(EXERCISE DETAILS):
Each line that contains "accomplish" needs to be copied from the listing.

(PROVIDED RECORDS):

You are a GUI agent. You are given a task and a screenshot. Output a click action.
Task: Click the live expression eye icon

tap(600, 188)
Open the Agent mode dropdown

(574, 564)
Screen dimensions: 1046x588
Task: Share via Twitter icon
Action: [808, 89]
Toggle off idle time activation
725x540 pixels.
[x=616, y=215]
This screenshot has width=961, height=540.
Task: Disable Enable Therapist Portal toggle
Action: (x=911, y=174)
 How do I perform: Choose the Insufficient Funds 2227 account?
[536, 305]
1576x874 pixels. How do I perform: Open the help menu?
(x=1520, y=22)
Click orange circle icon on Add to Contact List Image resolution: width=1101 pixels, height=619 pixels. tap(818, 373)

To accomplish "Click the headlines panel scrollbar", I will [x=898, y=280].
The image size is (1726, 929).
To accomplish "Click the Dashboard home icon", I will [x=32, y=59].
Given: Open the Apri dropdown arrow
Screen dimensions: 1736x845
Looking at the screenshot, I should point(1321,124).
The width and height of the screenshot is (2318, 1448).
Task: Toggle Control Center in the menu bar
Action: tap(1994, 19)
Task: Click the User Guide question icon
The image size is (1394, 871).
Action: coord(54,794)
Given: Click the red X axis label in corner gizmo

(REPLY):
To accomplish "Click the headlines panel scrollbar", I will [x=898, y=280].
To accomplish "Click the Dashboard home icon", I will [x=32, y=59].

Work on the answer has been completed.